Battleship Potemkin

Agitprop masterpiece given new life by a classical score played on the Ulster Hall's Mulholland Grand Organ

After last year’s triumphant screening of Nosferatu accompanied by a live score by acclaimed organist Martin Baker, the Ulster Hall has returned to the well for Sergei Eisenstein’s Battleship Potemkin. Here, a revolting vampire is replaced by revolting Russians.

Sadly, the success of The Artist doesn’t seem to have lured any extra bodies into the hall for this silent, black-and-white classic. Nor do the cheeky few bars of the Titanic theme played beforehand.

Still, the sparse audience are treated to an engaging introduction by film scholar Mike Catto, who places Eisenstein’s 1925 'agitprop' masterpiece into its political and cultural context.

Banned in the UK until 1954 and in Ireland until the 1970s, Battleship Potemkin received its first proper general release just last year (2011). Catto is quite likely the only man in Ireland to have met one of the sailors of the actual ‘heavy armoured cruiser Potemkin’, as he puts it, in Cork, in 1977. His informed and impassioned speech is the ideal warm-up for the main event.

Improving on his Nosferatu work, Baker, an alumnus of St Paul’s Cathedral and Westminster Abbey, brings Eisenstein’s striking visuals to life. The sound of the mighty Mulholland Grand Organ, again hidden behind a giant cinema screen, reverberates throughout the room.

Baker performs an eclectic mix of music from Grieg’s Peer Gynt, Holst’s The Planets and Tchaikovsky’s The Nutcracker, as well as the gospel hymn ‘Shall We Gather at the River?’ and, aptly, ‘The Red Flag’. The latter is accompanied by atmospheric flashes of red lighting.

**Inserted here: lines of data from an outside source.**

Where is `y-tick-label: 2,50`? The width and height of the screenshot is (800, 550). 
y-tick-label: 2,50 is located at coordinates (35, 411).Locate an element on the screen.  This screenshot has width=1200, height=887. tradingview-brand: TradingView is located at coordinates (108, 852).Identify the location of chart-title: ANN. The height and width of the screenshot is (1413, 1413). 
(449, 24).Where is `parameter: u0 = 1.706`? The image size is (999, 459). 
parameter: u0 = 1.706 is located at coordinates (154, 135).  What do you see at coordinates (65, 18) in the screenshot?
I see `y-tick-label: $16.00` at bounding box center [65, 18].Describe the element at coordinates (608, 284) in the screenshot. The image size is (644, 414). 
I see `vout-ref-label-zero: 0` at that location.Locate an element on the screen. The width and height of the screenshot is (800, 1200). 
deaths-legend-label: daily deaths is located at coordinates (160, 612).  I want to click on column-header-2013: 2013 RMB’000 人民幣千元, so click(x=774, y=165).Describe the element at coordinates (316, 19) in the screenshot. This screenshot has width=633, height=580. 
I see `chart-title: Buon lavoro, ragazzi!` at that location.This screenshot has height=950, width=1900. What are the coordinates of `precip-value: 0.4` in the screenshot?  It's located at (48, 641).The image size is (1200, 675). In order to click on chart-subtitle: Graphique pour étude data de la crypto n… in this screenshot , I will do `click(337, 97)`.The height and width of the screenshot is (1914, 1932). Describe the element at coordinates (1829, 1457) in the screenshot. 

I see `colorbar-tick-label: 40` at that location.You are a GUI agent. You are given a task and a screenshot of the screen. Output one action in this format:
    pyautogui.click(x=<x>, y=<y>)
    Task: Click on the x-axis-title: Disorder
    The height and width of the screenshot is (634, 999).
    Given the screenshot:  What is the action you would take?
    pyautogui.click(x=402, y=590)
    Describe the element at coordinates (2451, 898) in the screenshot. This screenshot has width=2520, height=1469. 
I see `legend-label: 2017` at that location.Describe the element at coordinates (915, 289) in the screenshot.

As for the film itself, it’s as compelling as your media studies teacher always told you it was. Eisenstein gets straight to business, with rotten meat sparking a mutiny aboard the titular vessel. The wriggling maggots, shown in close-up, still elicit disgust from an audience nearly 90 years on.

The characters are archetypes: the brusque doctor, the cartoonish priest, and one of cinema’s finest moustache-twirling villains.

Battleship Potemkin was released on the 20th anniversary of the unsuccessful 1905 revolution against the Tsar. Needless to say, being a propaganda piece, not all of the events featured are true, but, as Catto says, this doesn’t matter. The massacre on the Odessa Steps perhaps didn’t happen, but the sequence remains one of cinema’s most thrilling.

The march of the militia down the seemingly unending steps, the mother and son cut down in a hail of gunfire and the runaway pram – Battleship Potemkin reminds us that moviegoers’ fondness for action and violence is not a new phenomenon.

Along with The Birth of a Nation and Citizen Kane, Battleship Potemkin remains one of the cornerstones of cinema. Eisenstein’s film has influenced everyone from Francis Bacon to Woody Allen, and has been homaged or parodied in everything from The Godfather to Naked Gun 33?.

Cineastes will gush about the pioneering use of montage, the symbolic imagery (a sailor smashes a plate, the citizens of Odessa emerge from the fog, a trio of stone lions 'react' – the first sleeping, the second waking, the third rising), or the daring use of non-actors in several roles.

Audiences will simply enjoy a damn good film – made all the more enjoyable on this occasion by Baker’s inspired soundtrack.